Niente rintocchi, nessun principe, solo una storia vecchia come il mondo: due essere umani che si perdono e si cercano… E si trovano nel sogno che, forse, in questo mondo o in un altro, diventa realtà.

Un sandalo è tutto ciò che resta a Youssef di Maryam e a me viene da pensare al racconto del signor Palomar di Calvino proprio sulle ciabatta spaiata. Quando, dove, perché è stata presa quella scarpa, in fondo delle scarpe, tanto piu se spaiate hanno molto da dire si chi le ha indossate. Noi sappiamo chi, dove, quando e perché il sandalo è stato perso ma di Maryam possiamo solo, come il signor Palomar immaginare l’esistenza di gioco di bambina.

Il sogno di Youssef scritto da Isabella Paglia e illustrato dall’inconfondibile stile di Sonia Maria Luce Possentini, è un nell’albo di Camelozampa, un albo delicato e importante in cui l’ineffabile trova voce sottile nell’allusione di parole e immagini all’unisono.
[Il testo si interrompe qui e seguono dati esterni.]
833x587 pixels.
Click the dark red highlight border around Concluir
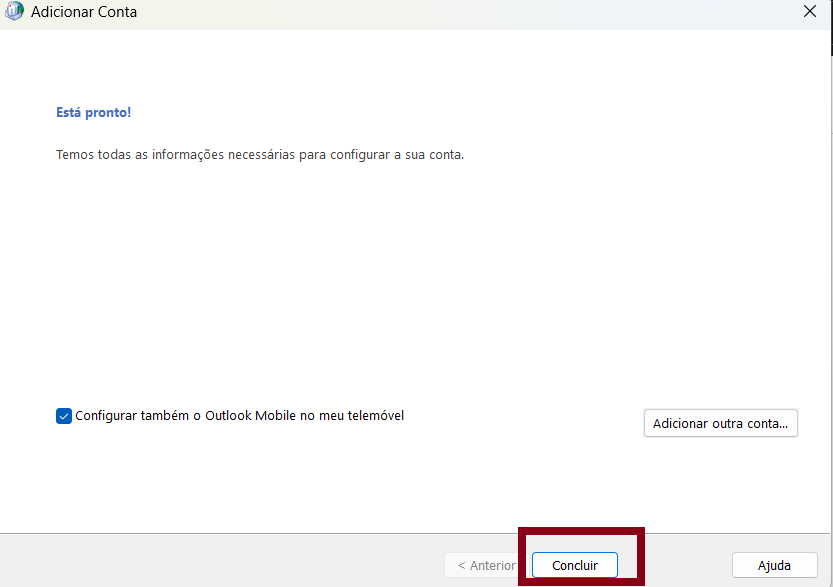coord(581,531)
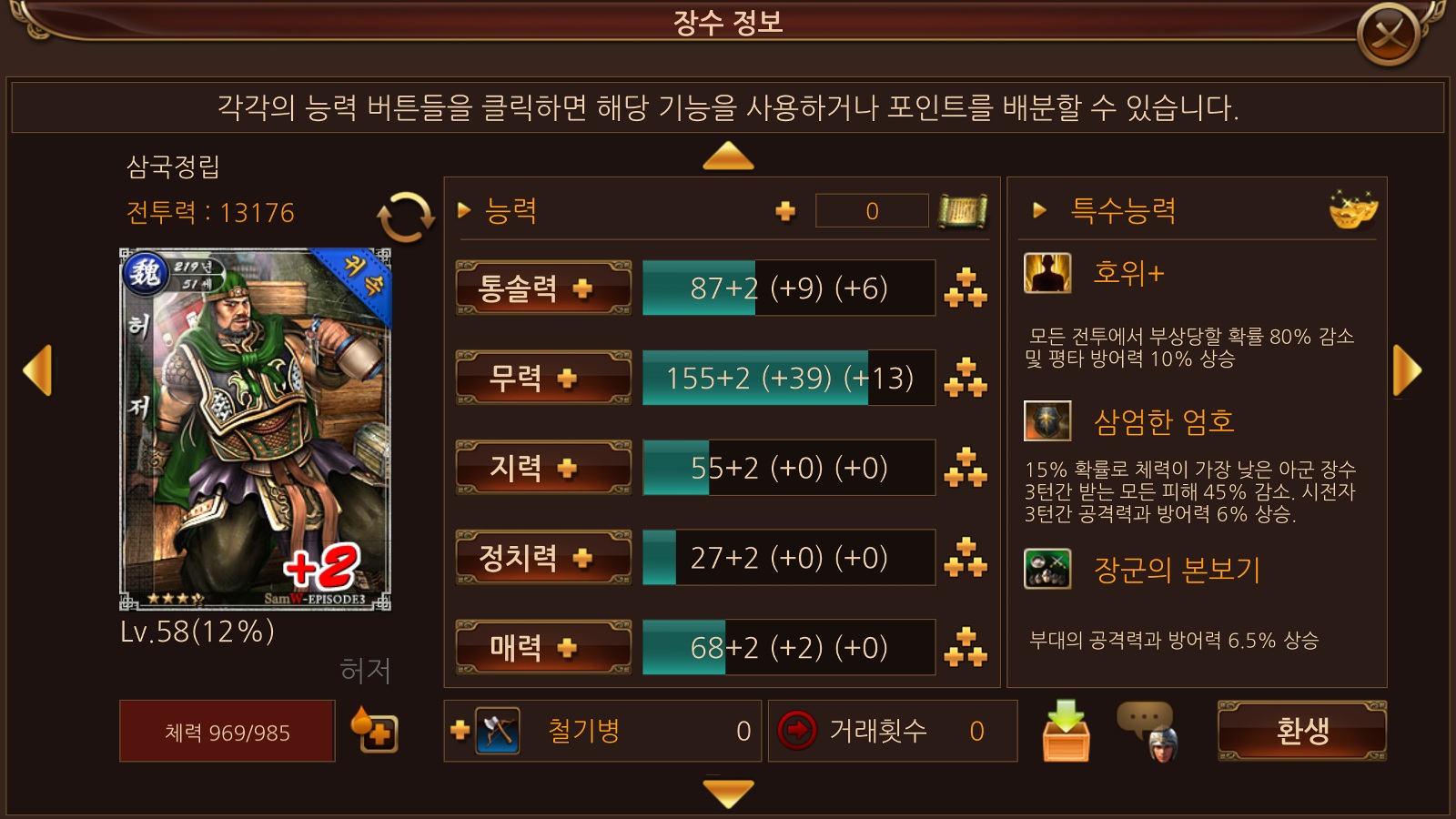Click the 통솔력 + button
This screenshot has height=819, width=1456.
pyautogui.click(x=543, y=288)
L’aria abbagliante che le tavole della Possentini ci portano in pieno dal sogno alla realtà e nel mo di straordinario che vi è in mezzo e di cui solo i bambini conoscono l’entrata.

In questo giorni della tragedia del popolo di Aleppo, in questo giorni in cui ancora una volta fare i conti con l’essere umano è praticamente impossibile, a volte provo pudore, quasi vergogna, di star qui ad occuparmi  di libri per bambine e bambini.
Ma poi arriva forte e profondo il senso che occuparsi della letteratura per l’infanzia è per me davvero un antidoto potente alla barbarie umana dei grandi.
Non utopia ma puro servizio sociale perché ogni bambino migrante possa essere accolto.